He said that those batteries would last longer then the one I have because they are made for rv while mine aren't
But here is the problem.
My rv run on 2 6v batteries and together they make 12 volts.
But the ones the guy gave me are already 12 volts EACH.
He wanted to connect two of those batteries TOGETHER because he thinks that it will give me more power.
But I did'nt want to because me thinking logically I find that if 2 6v batteries make 12 volts then two 12 volts will make 24 volts and that will kill everything in my rv.
He insisted that it's not like that but I still didn't let him but I have the cables and everything to do it but I wanna ask first.
So is it ok to do this?
Hi Ya - You are right to check. There are two options to connecting batteries:
1. In SERIES - this is where (if you can picture this as the batteries sitting side by side, short sides together so that all their terminals are in-line, like red, black of battery 1 then red, black of battery two ) your two 6 volt batteries have been connected in SERIES - which means they are connected like a 'Daisy chain' - i.e., black (-ve) of battery one is connected by a heavy guage wire to the red (+ve) of battery two then the remaining red terminal of the first battery is to be cabled to your RV's positive connection and the remaining black (-ve) of the second battery is connected to the negative terminal of your RV.
What this does is adds the two voltages together making 12 volts (note that the electric current generated with these two batteries connected in this way stays the same as that generated by 6 volts battery on it's own)
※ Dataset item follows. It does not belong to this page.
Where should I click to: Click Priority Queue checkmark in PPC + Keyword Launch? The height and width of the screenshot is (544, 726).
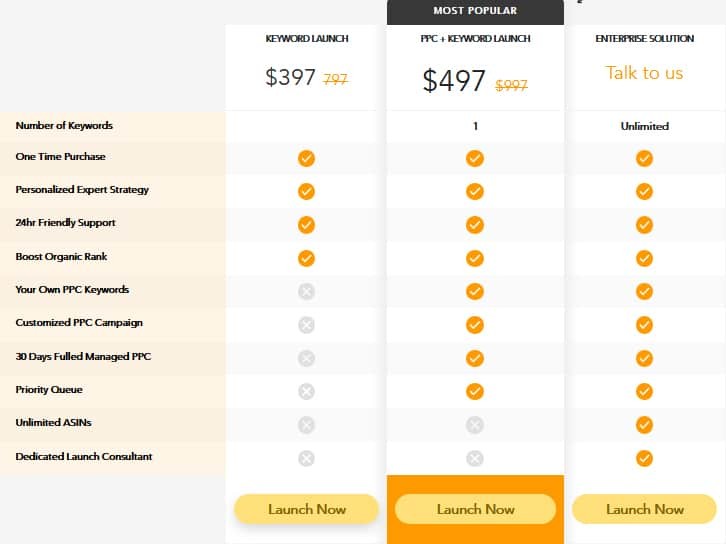(x=475, y=392)
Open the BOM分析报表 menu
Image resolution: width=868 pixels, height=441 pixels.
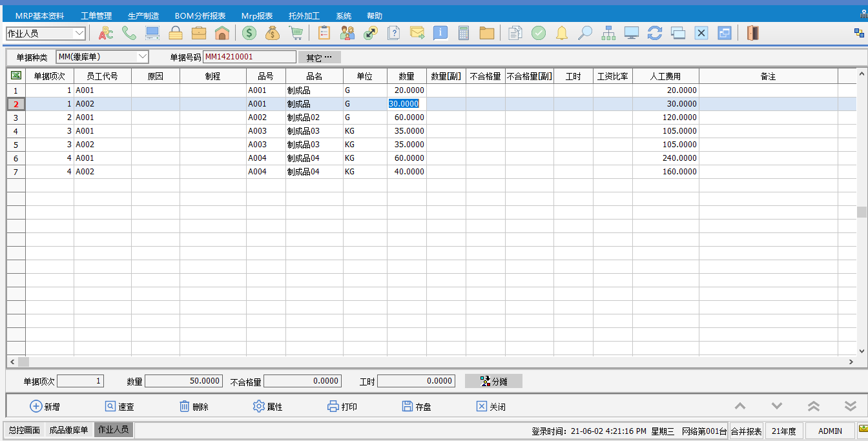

OPTION 2. In PARALLEL - NOTE that what this does is MAINTAINS the VOLTAGE AT 12volts through all three batteries BUT increases the current generated.
This is where you connect the batteries together with heavy guage cables so that all the red terminals are connected together in line & the black terminals of each battery are connected together in line (this makes them appear like the red and black lines are parallel if you picture them connected together one in front of the other with the batteries' matching colour terminals one in front of the other - the red terminal of battery 1 is connected to the red terminal of battery 2 - and also then connected to red of battery 3 if you are using all three AND the black terminals of batteries 1,2 and 3 are connected in the same way but with black wire, 1 to 2 and 2 to 3. It's then considered best to think of all three batteries as composing a larger 12 volt battery and to use the positive terminal of battery one to connect to your RV and the negative terminal of battery three to your RV. This is so the charge in the battery gets used through all the batteries from one end of the parallel lin-ep to the other. Thus will be more likely to use the energy equally through the batteries discharge cycle. IF you use ther red and black of the same battery then that battery will be discharged first and the next battery will be working inefficiently trying to move charge into the depleting first battery and then battery three will be doing the same to battery two and one. This is known to degrade / damage the battery cells.

Hope this info helps.

I would say, though - I am not an electrician and so would advise you to check out WILL PROWSE on YOUTUBE who is excellent at explaining electrical systems for RV's using 6v, 12v, 24v and 48v - to each of their separate advantages and you'll learn why 12v is best for a small setup in an RV. Also, consult qualified auto electrician for safety. Sparks, current and voltages can be dangerous.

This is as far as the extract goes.